Minggu, 26 Juni 2016

Cerita Bersambung BLDB 2

1<<Sebelumnya

2

16 tahun kemudian...
Mentari menyongsong pagi hari yang cerah, secerah senyuman Langit di pagi itu. Seperti biasa, Langit memulai harinya dengan senyuman. Satu hal kecil yang bisa membuat dirinya bahagia. Awali dengan senyuman. Begitu pikirnya.

Dan ya, kebahagiaan pun datang.
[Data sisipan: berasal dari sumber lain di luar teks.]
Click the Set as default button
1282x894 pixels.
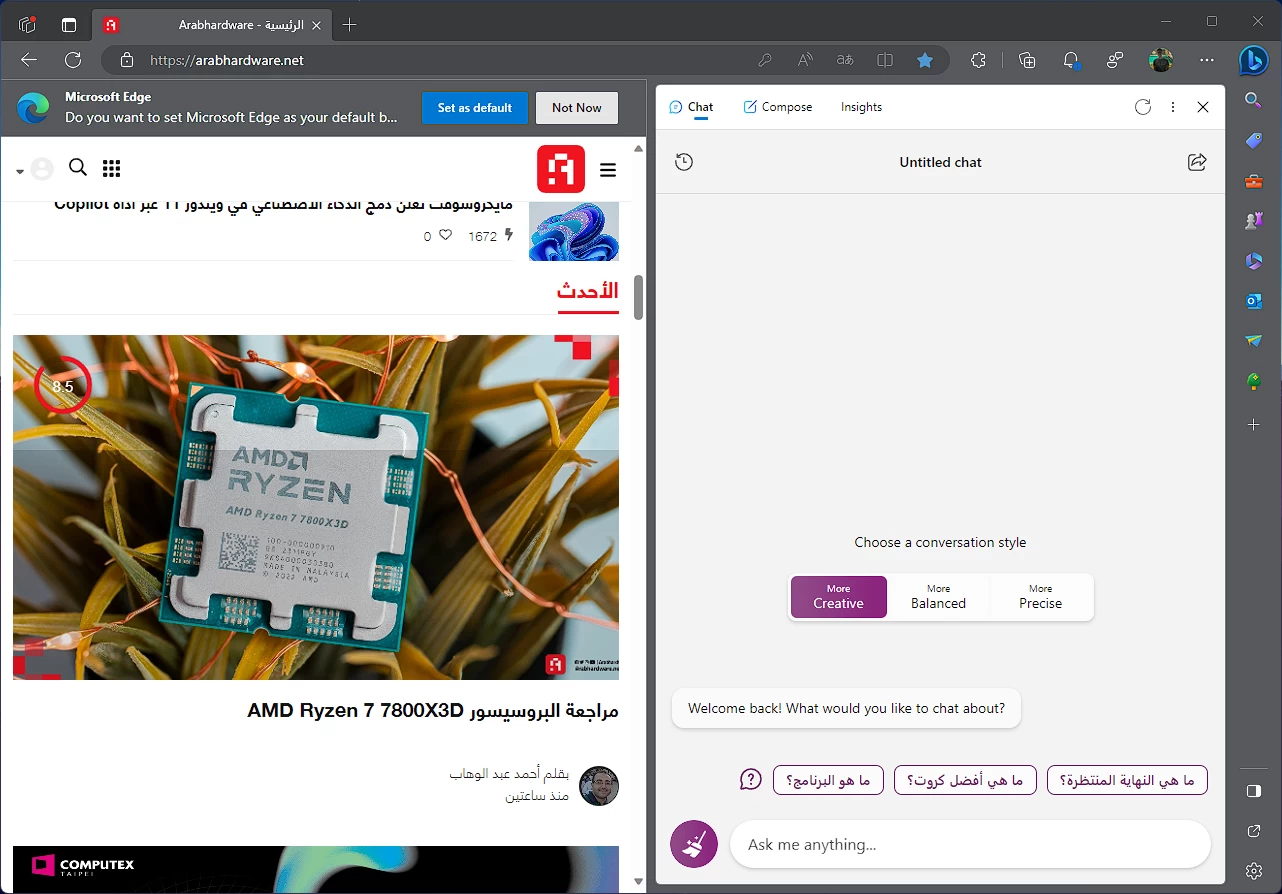point(474,108)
Langit membuka jendela kamarnya untuk menghirup udara segar. tiba-tiba ayahnya sudah berdiri di luar rumah, tepatnya di depan kamar Langit, di hadapan Langit, dan memegang sebuah kue yang bertuliskan 'Selamat Ulang Tahun Anit', dan bertopi kerucut.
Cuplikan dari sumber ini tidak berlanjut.